Material for the task
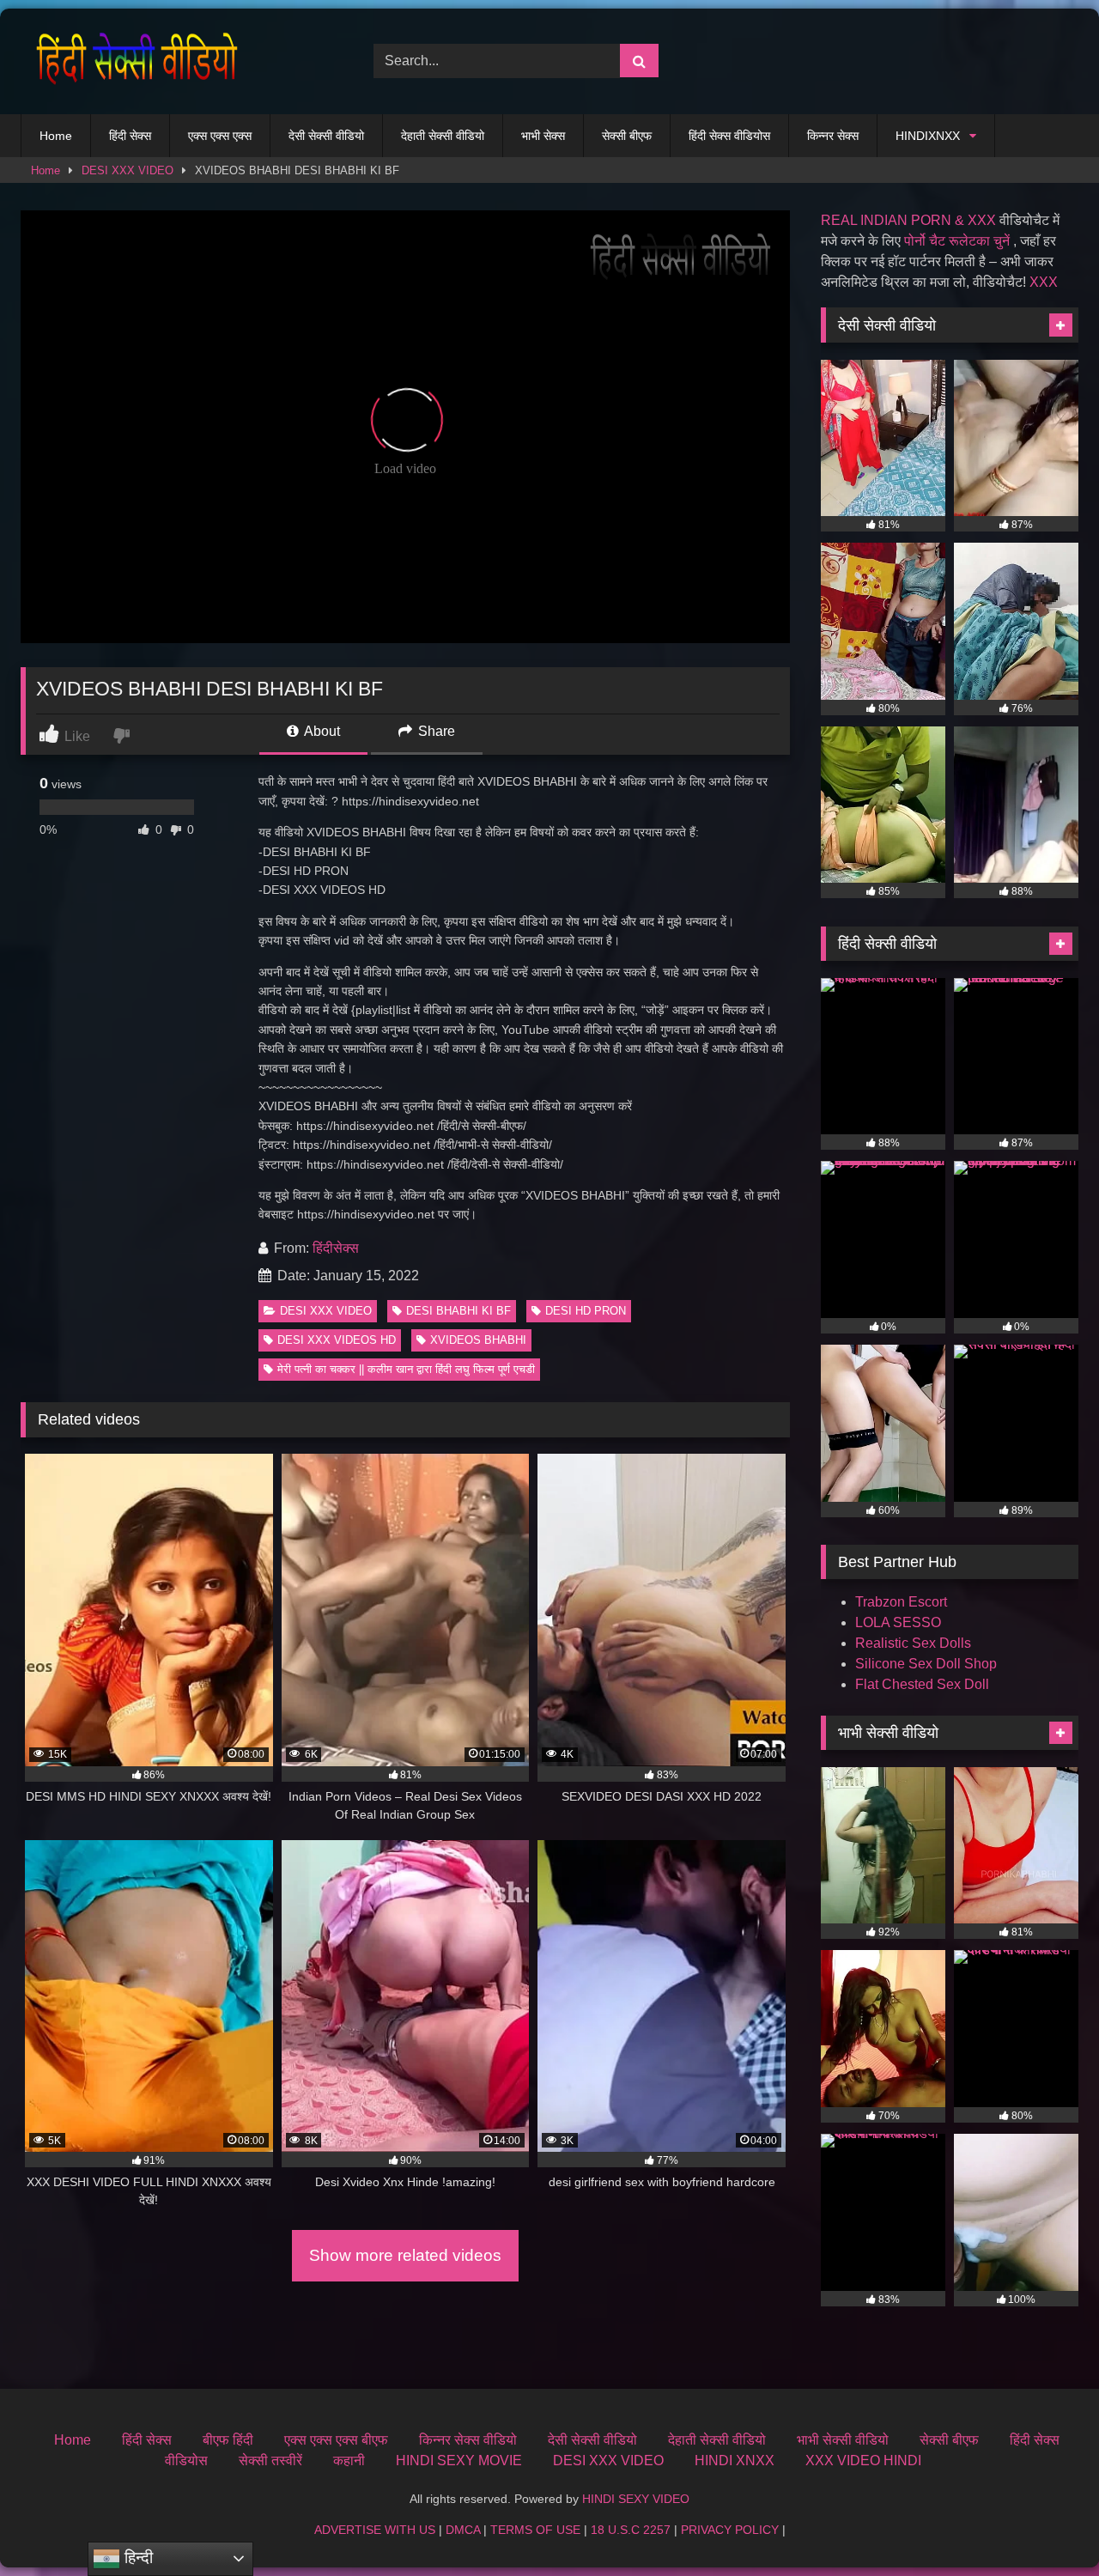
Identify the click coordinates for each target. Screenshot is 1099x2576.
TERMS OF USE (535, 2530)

==

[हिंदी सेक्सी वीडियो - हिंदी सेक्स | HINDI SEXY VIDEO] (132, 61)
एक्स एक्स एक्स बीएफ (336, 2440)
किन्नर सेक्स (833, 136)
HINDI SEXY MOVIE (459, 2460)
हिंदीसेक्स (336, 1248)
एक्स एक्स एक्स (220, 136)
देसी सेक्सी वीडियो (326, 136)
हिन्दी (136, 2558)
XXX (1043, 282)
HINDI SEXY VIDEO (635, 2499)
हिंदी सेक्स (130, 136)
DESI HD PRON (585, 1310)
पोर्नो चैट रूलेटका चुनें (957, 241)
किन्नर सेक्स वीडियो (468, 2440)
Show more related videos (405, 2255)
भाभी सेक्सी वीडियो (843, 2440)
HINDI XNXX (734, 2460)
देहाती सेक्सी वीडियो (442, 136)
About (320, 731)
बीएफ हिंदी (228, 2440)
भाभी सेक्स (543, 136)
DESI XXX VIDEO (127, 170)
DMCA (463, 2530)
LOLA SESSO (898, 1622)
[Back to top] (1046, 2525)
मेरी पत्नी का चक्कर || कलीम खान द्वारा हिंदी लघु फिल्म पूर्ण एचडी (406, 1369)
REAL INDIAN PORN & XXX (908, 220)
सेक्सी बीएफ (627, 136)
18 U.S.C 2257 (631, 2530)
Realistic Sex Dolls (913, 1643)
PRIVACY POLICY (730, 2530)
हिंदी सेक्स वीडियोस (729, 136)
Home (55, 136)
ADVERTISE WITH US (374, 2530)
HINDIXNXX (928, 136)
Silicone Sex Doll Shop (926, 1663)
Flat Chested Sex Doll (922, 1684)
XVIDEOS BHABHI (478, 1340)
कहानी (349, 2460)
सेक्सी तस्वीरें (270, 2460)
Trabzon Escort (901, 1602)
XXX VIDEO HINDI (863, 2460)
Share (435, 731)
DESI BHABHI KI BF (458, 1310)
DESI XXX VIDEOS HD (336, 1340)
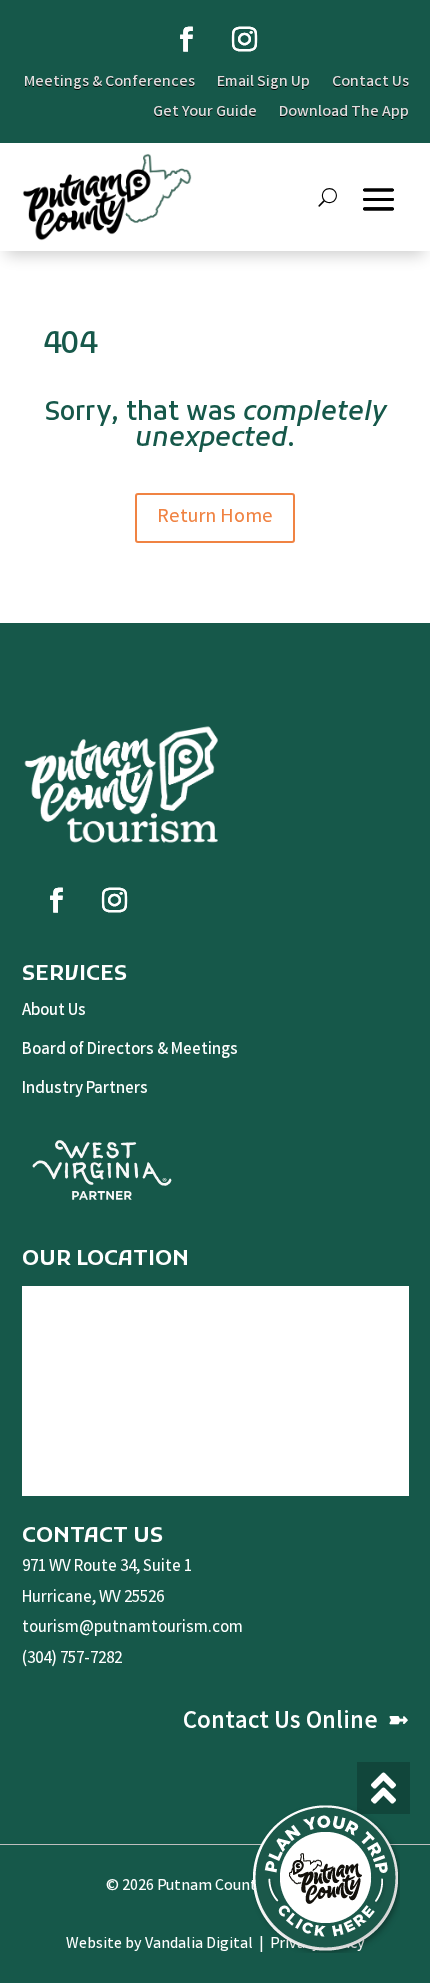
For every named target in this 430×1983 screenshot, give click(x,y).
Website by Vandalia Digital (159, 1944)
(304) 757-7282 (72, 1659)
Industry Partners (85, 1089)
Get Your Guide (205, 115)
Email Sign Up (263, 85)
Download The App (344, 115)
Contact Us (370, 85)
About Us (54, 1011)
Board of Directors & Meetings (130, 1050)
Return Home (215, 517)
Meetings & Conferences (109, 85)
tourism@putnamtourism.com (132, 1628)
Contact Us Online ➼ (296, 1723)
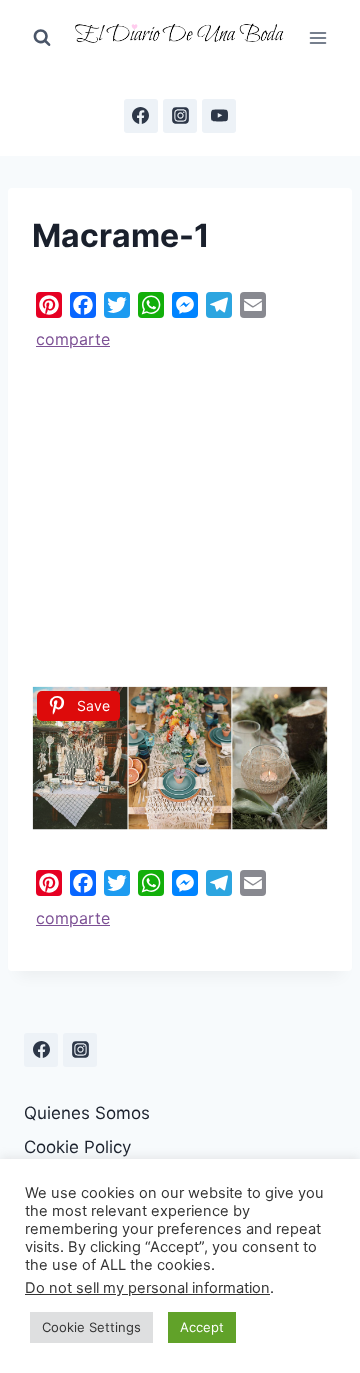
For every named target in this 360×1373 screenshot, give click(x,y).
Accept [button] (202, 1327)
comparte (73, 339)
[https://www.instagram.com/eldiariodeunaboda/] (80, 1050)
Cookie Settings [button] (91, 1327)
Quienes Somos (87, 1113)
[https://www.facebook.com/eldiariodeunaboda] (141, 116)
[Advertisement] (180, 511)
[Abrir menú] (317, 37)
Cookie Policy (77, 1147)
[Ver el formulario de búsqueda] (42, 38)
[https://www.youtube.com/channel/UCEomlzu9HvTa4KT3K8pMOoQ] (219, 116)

Task statement
Give the number of lines in the listing that include the word "Cookie", without any added words.

Answer
2